Também. Mas Portugal é um país relativamente pequeno, pelo que privilegiamos medidas promotoras da equidade no acesso aos serviços em todo o território nacional. Aliás, a premissa de integração com o SNS é mesmo essa. Por exemplo, a dispensa de medicamentos hospitalares em proximidade nunca nos fez sentido passar por soluções regionais, porque a população de todo o país beneficia dessa política. Contudo, é inegável que temos algumas especificidades regionais, que originam necessidades diferentes, podendo passar pelo reforço de um serviço, o desenvolvimento de um projeto ou a implementação de uma intervenção. Tendo em conta o maior envolvimento dos municípios nas políticas de saúde, faz todo o sentido que possamos interagir com eles.
Vivemos num mundo onde são comuns expressões como algoritmo, inteligência artificial, conectividade. A transformação é hoje tão rápida, há tantas oportunidades novas, que lhe pergunto: como é que perspetiva a farmácia em 2036?

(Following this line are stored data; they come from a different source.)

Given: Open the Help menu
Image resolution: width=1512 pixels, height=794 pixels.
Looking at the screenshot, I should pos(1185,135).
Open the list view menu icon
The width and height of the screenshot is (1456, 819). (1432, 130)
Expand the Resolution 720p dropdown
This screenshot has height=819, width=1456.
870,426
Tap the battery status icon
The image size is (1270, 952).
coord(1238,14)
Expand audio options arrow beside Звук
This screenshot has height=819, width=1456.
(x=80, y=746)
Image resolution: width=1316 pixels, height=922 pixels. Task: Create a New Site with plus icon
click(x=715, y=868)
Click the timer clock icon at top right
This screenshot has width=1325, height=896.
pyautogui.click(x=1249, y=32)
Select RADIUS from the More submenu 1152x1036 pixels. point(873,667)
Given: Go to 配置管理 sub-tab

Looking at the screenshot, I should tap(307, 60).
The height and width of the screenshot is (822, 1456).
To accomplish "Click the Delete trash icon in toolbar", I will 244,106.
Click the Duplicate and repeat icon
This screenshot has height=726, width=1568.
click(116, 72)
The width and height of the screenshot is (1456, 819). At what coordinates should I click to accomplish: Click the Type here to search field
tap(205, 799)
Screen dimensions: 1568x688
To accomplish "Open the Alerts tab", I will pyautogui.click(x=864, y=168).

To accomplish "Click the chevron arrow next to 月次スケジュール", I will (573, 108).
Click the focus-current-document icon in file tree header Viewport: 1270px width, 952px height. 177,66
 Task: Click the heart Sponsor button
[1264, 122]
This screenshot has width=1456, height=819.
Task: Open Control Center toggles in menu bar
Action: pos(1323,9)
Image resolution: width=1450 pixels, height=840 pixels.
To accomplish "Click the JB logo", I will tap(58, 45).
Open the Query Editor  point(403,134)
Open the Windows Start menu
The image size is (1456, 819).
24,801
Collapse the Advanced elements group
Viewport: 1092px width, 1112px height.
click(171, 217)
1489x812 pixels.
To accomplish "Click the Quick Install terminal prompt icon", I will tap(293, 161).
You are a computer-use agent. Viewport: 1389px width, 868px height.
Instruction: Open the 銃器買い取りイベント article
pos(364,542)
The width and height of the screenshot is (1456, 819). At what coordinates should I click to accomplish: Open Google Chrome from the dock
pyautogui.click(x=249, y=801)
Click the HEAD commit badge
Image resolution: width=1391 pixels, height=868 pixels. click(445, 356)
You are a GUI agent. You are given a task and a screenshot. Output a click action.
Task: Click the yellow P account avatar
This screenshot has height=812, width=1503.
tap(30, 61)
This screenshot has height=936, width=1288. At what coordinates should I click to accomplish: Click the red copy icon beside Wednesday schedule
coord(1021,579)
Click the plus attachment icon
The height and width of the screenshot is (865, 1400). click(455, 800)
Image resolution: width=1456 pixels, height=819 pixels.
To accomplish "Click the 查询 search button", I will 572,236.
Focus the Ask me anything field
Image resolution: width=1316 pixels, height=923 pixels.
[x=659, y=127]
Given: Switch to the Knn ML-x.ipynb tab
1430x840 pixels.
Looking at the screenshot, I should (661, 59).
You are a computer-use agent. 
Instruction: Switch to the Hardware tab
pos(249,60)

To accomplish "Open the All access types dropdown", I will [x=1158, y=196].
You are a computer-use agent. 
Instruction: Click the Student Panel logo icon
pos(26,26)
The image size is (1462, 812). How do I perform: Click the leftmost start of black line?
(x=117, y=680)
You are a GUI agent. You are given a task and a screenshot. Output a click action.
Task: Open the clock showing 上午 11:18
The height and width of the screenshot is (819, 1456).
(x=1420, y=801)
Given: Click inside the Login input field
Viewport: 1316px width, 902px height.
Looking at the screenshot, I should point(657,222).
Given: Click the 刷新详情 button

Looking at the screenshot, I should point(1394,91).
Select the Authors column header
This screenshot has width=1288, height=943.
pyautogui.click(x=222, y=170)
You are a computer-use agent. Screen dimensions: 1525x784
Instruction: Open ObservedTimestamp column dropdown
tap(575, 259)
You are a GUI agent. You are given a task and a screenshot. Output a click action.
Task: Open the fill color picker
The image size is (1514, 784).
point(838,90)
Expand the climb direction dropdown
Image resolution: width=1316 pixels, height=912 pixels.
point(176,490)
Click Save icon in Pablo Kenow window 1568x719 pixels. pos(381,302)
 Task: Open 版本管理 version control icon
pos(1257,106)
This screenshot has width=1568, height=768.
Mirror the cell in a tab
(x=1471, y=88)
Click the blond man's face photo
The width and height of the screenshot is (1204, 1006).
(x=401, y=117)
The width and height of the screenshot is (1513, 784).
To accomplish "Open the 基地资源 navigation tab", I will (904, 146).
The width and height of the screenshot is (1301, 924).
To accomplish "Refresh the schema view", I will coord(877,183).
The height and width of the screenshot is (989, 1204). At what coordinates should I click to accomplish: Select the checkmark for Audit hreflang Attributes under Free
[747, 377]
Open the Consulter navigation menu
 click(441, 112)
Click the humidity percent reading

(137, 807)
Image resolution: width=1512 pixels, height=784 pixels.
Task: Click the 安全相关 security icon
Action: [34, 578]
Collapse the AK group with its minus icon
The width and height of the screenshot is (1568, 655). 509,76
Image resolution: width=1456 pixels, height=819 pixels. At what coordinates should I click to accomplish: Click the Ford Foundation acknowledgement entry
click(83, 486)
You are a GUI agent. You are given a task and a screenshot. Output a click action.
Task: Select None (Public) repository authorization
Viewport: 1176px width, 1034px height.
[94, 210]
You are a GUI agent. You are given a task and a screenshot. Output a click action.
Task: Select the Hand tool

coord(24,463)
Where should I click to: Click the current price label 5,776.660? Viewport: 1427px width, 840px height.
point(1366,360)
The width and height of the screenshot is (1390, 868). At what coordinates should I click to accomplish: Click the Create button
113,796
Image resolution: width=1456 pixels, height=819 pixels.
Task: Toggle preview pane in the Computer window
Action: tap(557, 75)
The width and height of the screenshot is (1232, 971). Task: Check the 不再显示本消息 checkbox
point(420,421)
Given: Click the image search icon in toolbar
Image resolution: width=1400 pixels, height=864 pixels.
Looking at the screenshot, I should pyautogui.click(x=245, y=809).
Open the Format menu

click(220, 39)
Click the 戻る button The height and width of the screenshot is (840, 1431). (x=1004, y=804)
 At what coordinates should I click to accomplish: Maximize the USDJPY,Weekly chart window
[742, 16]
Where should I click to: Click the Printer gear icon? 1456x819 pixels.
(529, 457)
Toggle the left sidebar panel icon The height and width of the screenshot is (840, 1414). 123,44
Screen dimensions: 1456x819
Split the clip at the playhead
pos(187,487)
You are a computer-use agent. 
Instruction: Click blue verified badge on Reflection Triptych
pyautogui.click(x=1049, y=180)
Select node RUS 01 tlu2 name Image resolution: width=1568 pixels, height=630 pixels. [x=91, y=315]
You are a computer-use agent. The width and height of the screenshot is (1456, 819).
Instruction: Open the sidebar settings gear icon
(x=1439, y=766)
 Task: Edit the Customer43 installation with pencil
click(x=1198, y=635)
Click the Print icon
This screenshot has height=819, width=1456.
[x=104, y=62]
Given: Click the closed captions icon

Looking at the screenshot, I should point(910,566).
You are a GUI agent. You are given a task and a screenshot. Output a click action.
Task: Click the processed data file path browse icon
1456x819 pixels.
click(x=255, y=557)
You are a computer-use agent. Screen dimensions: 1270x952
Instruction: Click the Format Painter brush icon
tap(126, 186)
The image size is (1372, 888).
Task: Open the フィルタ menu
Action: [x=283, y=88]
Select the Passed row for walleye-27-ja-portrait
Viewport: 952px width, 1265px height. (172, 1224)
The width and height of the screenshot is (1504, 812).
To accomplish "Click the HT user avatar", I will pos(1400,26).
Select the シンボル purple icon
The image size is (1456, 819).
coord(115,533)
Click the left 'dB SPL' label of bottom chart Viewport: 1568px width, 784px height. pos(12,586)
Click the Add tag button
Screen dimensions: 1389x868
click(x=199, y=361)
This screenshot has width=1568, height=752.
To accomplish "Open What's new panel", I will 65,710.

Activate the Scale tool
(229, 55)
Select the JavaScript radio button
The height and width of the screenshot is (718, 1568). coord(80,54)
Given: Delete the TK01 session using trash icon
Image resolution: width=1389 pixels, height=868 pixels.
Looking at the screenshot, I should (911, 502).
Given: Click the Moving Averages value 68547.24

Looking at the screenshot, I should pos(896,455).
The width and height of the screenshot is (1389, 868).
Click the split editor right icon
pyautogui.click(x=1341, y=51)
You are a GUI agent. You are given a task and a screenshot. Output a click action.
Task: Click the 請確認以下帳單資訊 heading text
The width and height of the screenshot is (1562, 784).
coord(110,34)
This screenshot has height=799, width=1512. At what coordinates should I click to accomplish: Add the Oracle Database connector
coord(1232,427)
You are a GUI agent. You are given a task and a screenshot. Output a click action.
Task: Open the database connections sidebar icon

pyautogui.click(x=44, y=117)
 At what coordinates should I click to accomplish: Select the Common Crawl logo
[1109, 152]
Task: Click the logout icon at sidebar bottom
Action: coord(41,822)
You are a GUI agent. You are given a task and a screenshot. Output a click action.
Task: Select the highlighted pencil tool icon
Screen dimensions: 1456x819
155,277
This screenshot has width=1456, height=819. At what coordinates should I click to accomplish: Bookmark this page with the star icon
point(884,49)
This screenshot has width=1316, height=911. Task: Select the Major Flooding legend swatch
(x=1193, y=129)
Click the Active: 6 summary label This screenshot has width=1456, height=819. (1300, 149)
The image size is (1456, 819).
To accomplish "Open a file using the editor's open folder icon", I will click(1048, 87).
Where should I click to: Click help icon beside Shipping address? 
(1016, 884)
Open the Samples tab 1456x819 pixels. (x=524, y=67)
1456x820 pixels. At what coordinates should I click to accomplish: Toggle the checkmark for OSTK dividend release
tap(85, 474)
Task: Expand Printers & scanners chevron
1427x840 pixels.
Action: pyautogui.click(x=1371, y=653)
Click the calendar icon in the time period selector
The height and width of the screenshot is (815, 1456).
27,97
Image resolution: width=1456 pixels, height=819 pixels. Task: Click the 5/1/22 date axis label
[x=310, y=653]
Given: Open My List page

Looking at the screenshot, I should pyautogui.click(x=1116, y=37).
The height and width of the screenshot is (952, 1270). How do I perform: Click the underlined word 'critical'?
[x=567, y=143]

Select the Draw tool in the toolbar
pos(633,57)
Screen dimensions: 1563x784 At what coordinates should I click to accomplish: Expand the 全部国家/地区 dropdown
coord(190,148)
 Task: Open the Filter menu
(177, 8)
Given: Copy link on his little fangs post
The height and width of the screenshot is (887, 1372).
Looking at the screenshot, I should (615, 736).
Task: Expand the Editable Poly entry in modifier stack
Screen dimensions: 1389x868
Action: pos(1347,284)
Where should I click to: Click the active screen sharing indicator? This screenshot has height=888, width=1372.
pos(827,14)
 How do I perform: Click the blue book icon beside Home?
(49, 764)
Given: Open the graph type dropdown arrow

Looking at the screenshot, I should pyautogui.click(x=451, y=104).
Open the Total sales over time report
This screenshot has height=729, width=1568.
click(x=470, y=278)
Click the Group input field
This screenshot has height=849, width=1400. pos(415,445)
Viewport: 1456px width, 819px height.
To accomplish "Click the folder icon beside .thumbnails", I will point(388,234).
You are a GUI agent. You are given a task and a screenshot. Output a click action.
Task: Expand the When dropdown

[risos] Perspetivar a farmácia a mais do que cinco anos é claramente um desafio! Mas já estamos a trabalhar nesse futuro, e a estudar, por exemplo, como é que a plataforma online das Farmácias Portuguesas poderá vir a interagir com dispositivos que muitos de nós já utilizamos no nosso dia a dia, para recolha de sinais vitais, parâmetros bioquímicos e até fisiológicos, que possam alimentar automaticamente o registo de saúde das pessoas na farmácia. Através de algoritmos, é possível identificar parâmetros fora dos intervalos pré-determinados em saúde, e gerar um alerta na farmácia para a ativação de um contacto pessoal. As potencialidades da criatividade humana são enormes, mas mais do que procurar sequer imaginá-las, o que eu quero ver em 2036 são farmácias proativas, capazes de identificar e agir sobre necessidades não percecionadas pela população. A única certeza que tenho é que até lá não nos podemos reservar a um papel reativo. Isso seria redutor. Temos de manter uma postura proativa, saber integrar novas ferramentas, estar interligados com os restantes membros das equipas de saúde, e sempre disponíveis para fazer parte das soluções, em contínua proximidade das pessoas. Já nos encontramos num patamar de excelência, reunimos muita confiança e muita satisfação com os serviços que prestamos, mas temos de ser exigentes e ambiciosos nas expectativas que geramos. Se nos mantivermos numa postura receosa, e ambicionarmos apenas robustecer o que já conhecemos, a nossa relevância para a população será erodida. Temos de ser os nossos próprios disruptores, para que outros não o sejam e nos ultrapassem.